Lay out the records as a Markdown table with columns named Row and Line, starting with the line that contains "Image resolution: width=1366" and going on through the last line of the records, both included. Number each row and skip any blank lines.

→ **Data supplied**
○ ○ ○ ○ ○ ○ ○

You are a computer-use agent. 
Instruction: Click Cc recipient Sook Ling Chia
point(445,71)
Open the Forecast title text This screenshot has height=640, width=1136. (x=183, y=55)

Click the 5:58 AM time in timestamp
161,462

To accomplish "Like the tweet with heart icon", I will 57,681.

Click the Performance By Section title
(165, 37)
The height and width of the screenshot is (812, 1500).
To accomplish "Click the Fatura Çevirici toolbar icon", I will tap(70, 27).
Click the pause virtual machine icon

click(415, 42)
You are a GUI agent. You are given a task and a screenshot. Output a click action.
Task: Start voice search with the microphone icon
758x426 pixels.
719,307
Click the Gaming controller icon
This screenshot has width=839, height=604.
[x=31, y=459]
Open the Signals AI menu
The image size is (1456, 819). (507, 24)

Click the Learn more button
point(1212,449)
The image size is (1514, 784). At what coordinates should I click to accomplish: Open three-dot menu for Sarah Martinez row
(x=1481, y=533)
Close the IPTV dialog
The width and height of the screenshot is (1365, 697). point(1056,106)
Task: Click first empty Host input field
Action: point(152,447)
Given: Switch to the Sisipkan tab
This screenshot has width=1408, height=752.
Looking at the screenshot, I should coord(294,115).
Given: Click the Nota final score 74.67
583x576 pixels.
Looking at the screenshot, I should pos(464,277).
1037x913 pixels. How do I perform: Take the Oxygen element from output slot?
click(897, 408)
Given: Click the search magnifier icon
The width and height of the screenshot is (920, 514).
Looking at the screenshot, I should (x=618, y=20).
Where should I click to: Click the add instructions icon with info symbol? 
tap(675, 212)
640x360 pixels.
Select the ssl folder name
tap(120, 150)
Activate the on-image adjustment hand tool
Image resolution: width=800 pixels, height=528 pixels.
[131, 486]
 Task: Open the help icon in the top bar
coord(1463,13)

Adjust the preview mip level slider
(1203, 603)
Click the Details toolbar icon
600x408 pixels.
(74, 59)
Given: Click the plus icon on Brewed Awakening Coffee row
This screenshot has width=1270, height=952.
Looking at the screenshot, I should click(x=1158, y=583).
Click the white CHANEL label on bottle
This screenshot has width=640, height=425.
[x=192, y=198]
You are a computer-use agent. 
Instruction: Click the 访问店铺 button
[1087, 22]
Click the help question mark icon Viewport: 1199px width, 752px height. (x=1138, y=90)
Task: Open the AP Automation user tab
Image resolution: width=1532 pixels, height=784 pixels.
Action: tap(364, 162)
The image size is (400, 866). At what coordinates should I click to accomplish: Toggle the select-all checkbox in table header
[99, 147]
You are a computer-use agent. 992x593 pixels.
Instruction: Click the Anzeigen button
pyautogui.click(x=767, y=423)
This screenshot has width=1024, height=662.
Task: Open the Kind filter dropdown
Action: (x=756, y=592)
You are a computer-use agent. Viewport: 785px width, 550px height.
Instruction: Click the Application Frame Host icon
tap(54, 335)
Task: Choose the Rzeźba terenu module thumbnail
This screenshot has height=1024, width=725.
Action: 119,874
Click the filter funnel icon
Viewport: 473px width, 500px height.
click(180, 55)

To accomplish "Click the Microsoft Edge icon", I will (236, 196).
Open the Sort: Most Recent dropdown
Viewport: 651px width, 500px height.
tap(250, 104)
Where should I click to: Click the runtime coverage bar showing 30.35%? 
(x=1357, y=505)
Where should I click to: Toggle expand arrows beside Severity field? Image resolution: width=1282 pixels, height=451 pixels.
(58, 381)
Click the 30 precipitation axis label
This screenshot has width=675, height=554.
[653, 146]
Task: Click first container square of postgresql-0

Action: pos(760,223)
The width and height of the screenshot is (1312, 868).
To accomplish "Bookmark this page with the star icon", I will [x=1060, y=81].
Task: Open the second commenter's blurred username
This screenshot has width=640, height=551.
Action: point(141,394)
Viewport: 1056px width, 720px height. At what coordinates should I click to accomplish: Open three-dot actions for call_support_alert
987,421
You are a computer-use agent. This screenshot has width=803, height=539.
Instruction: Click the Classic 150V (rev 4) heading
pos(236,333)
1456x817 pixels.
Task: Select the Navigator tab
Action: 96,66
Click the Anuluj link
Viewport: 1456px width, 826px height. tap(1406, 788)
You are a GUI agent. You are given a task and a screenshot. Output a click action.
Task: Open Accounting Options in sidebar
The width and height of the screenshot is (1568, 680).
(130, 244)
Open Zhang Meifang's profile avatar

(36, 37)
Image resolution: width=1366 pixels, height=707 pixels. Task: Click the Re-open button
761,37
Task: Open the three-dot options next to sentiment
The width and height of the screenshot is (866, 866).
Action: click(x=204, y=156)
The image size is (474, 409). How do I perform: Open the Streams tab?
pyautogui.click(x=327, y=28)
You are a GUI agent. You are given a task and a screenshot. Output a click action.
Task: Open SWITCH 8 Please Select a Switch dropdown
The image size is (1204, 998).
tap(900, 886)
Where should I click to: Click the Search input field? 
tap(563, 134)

○ ○ ○ ○ ○ ○ ○

→ **Finished exercise**
| Row | Line |
|---|---|
| 1 | Image resolution: width=1366 pixels, height=707 pixels. Task: Click the Re-open button |
| 2 | 761,37 |
| 3 | Task: Open the three-dot options next to sentiment |
| 4 | The width and height of the screenshot is (866, 866). |
| 5 | Action: click(x=204, y=156) |
| 6 | The image size is (474, 409). How do I perform: Open the Streams tab? |
| 7 | pyautogui.click(x=327, y=28) |
| 8 | You are a GUI agent. You are given a task and a screenshot. Output a click action. |
| 9 | Task: Open SWITCH 8 Please Select a Switch dropdown |
| 10 | The image size is (1204, 998). |
| 11 | tap(900, 886) |
| 12 | Where should I click to: Click the Search input field?  |
| 13 | tap(563, 134) |